> [Data listing]:
## start
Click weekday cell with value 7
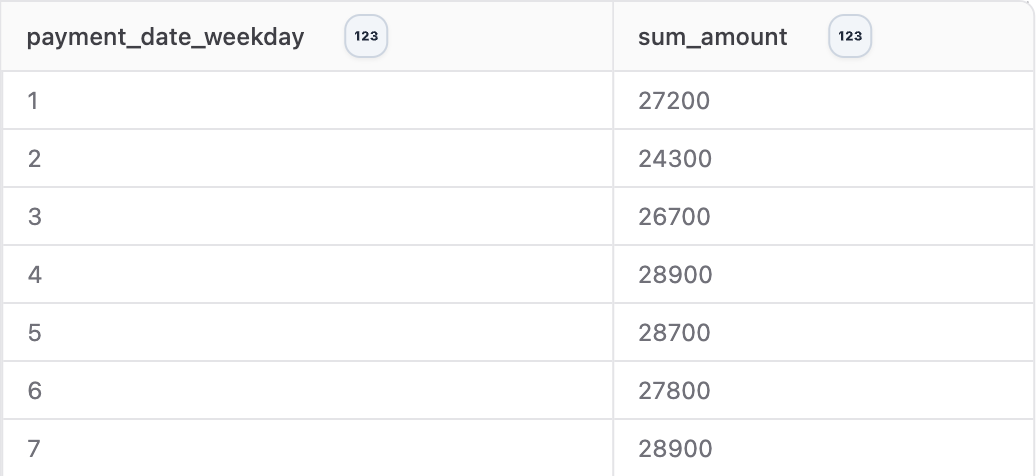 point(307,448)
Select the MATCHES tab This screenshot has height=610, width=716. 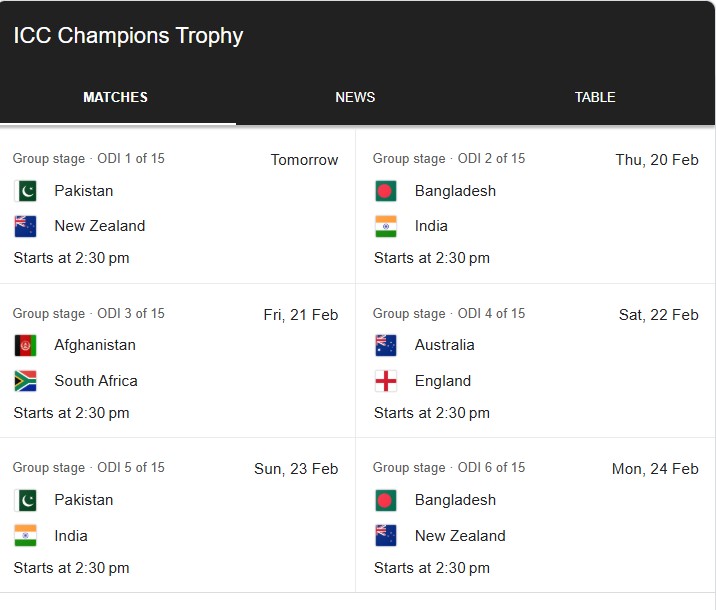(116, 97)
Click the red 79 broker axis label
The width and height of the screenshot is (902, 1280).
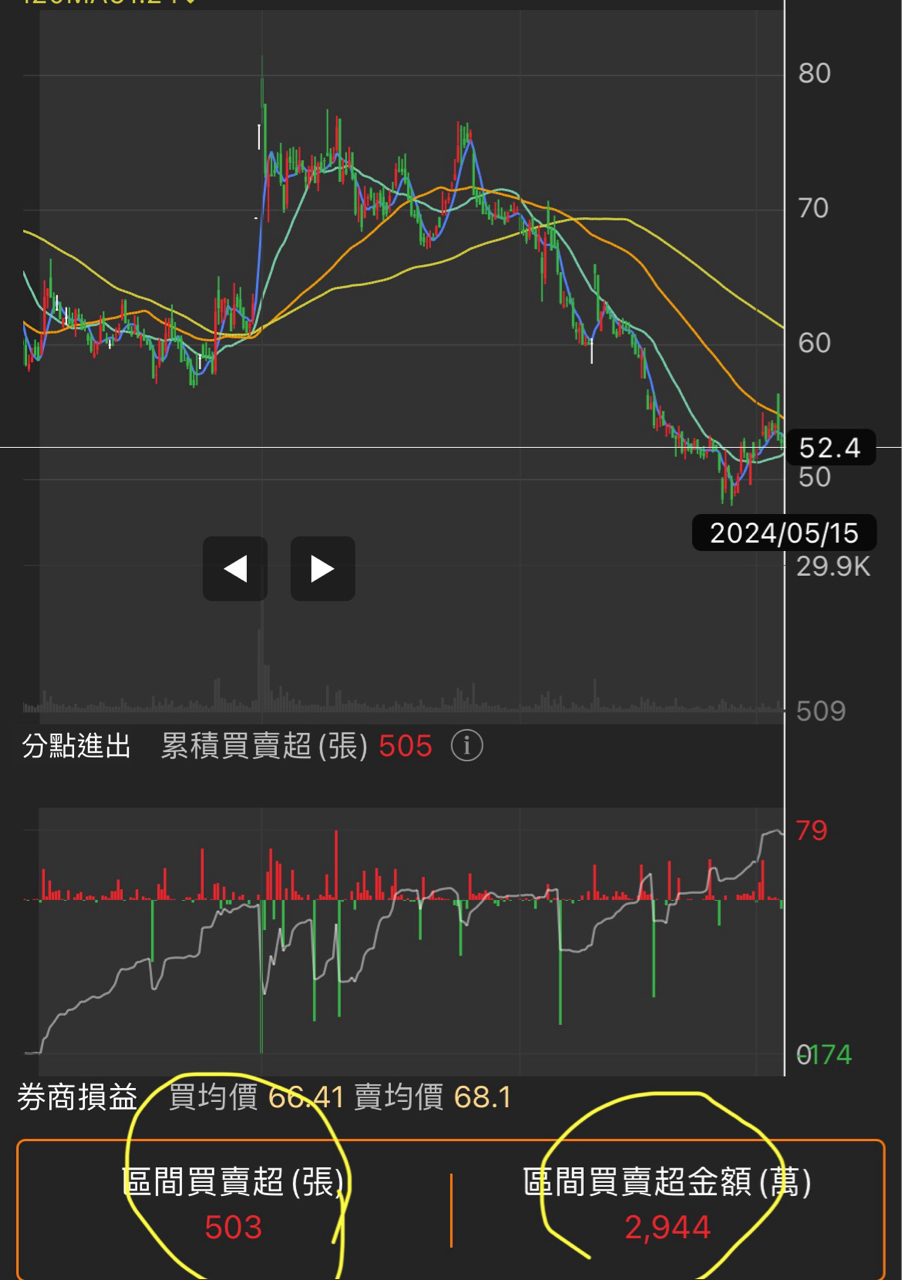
## end
Can you recast the material as a numbered list, starting with the line that contains "Click the red 79 broker axis label" and going on through the end of the material? Skip blank lines and leave the pictures out.

1. Click the red 79 broker axis label
2. The width and height of the screenshot is (902, 1280).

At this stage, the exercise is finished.